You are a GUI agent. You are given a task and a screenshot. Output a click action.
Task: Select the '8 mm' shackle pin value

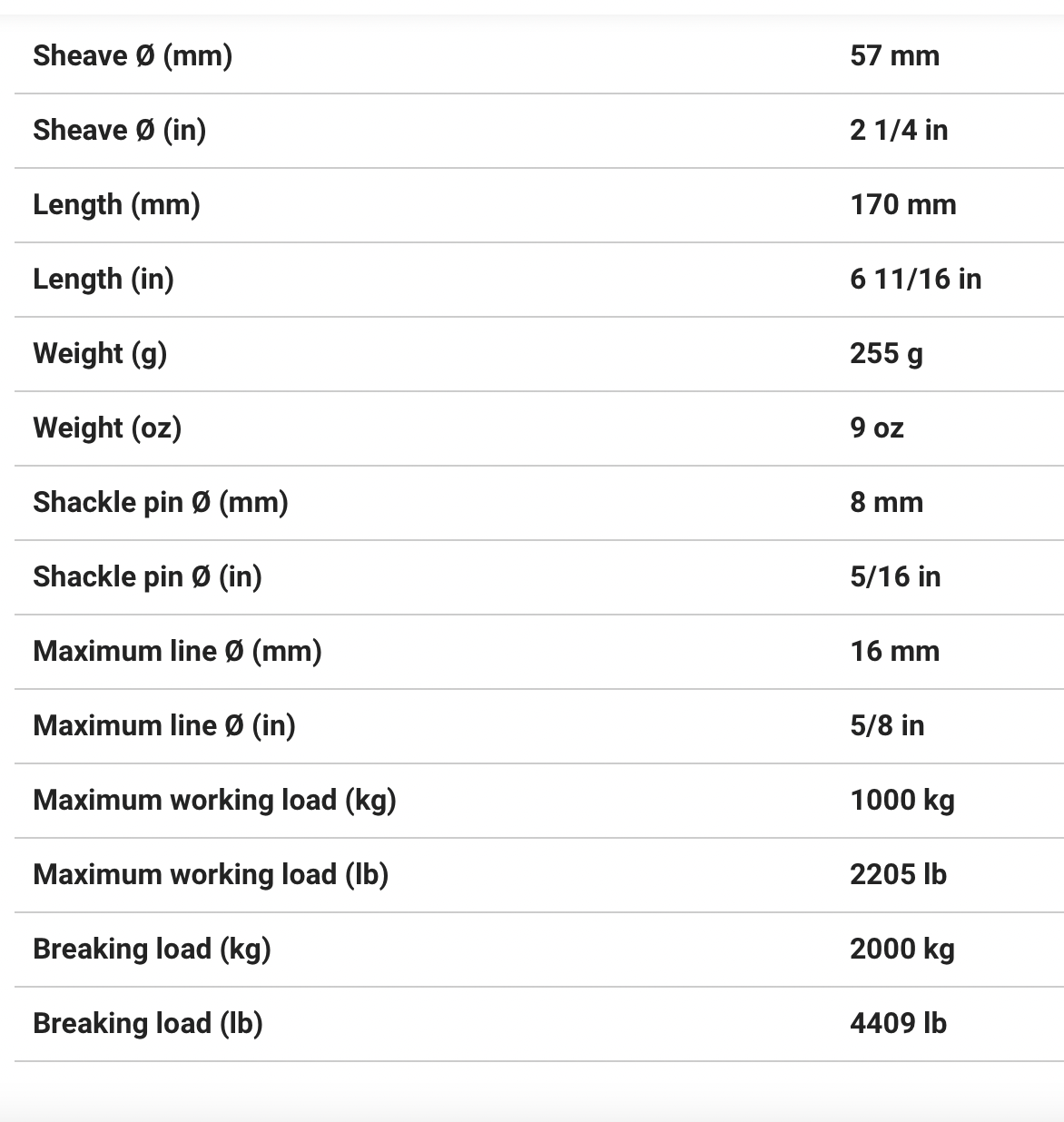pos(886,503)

________________________________________

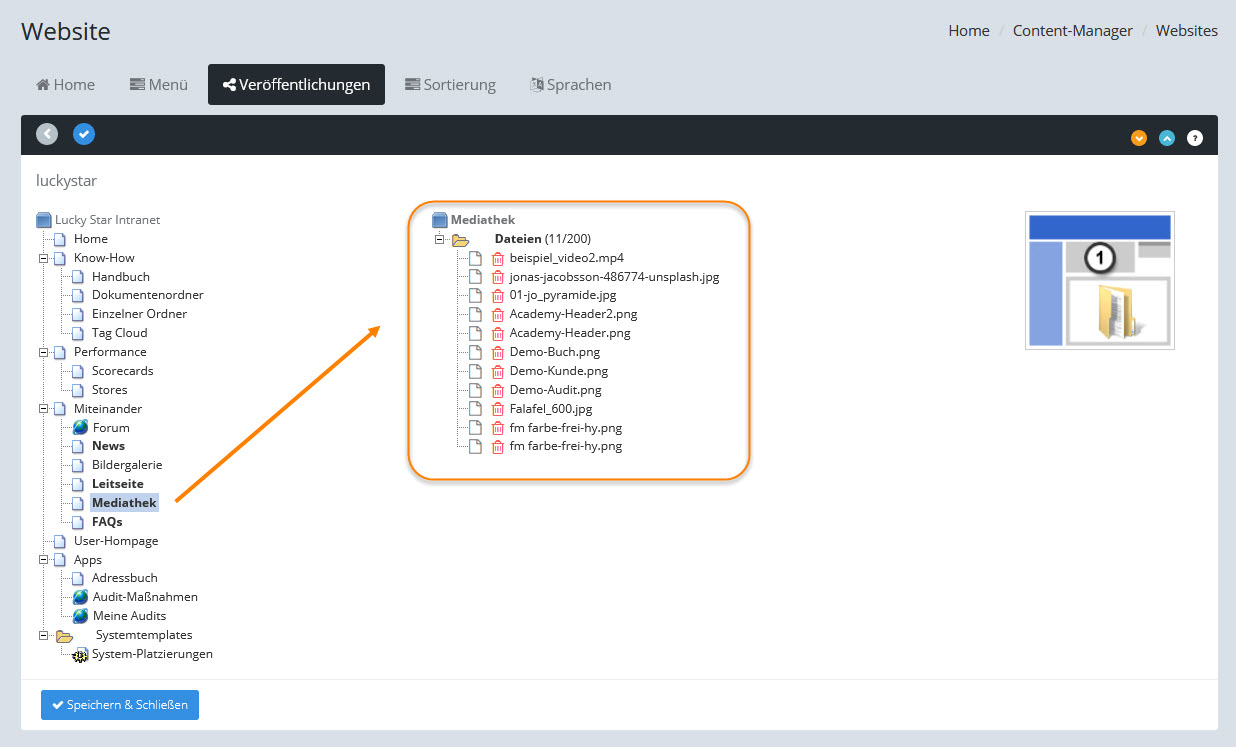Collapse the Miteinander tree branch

________________________________________

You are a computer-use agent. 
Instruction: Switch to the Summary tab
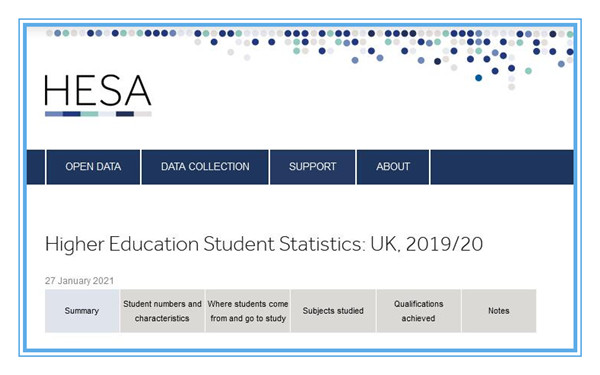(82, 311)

________________________________________

Scan the data above for the string "agent" and copy each line where it appears.

You are a GUI agent. You are given a task and a screenshot. Output a click action.
You are a computer-use agent. 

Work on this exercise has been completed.